Collected data
--- START ---
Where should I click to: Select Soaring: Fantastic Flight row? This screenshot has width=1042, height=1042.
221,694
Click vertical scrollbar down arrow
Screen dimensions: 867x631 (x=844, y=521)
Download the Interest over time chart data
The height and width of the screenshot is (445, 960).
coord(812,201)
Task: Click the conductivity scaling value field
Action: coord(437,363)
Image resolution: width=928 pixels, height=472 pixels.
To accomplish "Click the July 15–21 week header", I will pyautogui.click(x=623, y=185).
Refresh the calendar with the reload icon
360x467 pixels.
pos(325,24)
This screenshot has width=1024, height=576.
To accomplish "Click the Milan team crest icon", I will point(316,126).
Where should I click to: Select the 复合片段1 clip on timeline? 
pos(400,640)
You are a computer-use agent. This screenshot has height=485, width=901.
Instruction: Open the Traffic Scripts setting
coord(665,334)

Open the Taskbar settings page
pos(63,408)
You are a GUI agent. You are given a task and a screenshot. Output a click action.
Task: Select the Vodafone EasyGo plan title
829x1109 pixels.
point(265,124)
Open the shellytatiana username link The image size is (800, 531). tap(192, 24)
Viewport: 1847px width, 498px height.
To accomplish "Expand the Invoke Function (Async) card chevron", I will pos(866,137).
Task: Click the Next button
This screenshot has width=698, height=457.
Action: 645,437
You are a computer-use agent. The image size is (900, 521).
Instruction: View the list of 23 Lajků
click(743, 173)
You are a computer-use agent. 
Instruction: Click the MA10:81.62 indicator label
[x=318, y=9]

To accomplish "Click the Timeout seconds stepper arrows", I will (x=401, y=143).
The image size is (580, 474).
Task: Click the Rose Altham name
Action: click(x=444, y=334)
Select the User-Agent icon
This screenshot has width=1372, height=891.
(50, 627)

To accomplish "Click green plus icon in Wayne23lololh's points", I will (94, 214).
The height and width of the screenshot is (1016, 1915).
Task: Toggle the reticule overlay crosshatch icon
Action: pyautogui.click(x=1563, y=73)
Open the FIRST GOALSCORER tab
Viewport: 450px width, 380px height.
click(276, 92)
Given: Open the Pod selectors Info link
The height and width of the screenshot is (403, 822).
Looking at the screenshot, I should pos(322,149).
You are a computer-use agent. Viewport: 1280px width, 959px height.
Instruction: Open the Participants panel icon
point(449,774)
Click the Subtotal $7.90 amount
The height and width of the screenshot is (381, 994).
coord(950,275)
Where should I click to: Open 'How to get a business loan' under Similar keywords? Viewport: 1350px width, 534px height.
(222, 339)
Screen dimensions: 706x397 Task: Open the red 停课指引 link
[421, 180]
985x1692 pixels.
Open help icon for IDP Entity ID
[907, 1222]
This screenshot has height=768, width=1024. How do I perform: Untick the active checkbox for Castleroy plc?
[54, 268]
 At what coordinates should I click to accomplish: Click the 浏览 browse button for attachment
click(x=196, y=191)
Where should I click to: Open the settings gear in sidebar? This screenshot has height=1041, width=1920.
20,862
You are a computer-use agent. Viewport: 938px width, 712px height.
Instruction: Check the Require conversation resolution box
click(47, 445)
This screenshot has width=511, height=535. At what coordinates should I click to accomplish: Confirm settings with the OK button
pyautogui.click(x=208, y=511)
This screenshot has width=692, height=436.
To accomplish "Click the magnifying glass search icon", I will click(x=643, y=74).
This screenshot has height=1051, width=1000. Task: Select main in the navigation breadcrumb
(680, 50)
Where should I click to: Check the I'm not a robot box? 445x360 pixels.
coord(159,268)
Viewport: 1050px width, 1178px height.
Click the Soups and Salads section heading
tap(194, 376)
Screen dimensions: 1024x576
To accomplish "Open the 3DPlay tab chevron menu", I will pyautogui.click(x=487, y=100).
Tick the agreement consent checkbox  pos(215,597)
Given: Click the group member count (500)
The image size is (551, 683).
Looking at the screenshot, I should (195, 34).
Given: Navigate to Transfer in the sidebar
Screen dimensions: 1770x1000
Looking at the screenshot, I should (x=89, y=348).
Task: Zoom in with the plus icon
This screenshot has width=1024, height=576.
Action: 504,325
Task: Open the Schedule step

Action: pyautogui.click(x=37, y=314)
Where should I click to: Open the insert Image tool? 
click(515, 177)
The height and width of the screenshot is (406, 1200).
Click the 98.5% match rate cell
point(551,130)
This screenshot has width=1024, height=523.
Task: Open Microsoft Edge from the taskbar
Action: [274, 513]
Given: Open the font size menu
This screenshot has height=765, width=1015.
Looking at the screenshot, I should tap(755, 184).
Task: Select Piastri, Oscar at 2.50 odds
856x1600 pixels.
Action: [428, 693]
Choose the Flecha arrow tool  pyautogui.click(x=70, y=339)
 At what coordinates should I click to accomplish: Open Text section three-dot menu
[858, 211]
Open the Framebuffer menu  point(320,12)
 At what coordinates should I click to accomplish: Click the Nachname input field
--- END ---
ASSIGNMENT :: Copy exactly the lines above, from the one containing "At what coordinates should I click to accomplish: Open" through the very last line.

SOLVED PROBLEM ::
 At what coordinates should I click to accomplish: Open Text section three-dot menu
[858, 211]
Open the Framebuffer menu  point(320,12)
 At what coordinates should I click to accomplish: Click the Nachname input field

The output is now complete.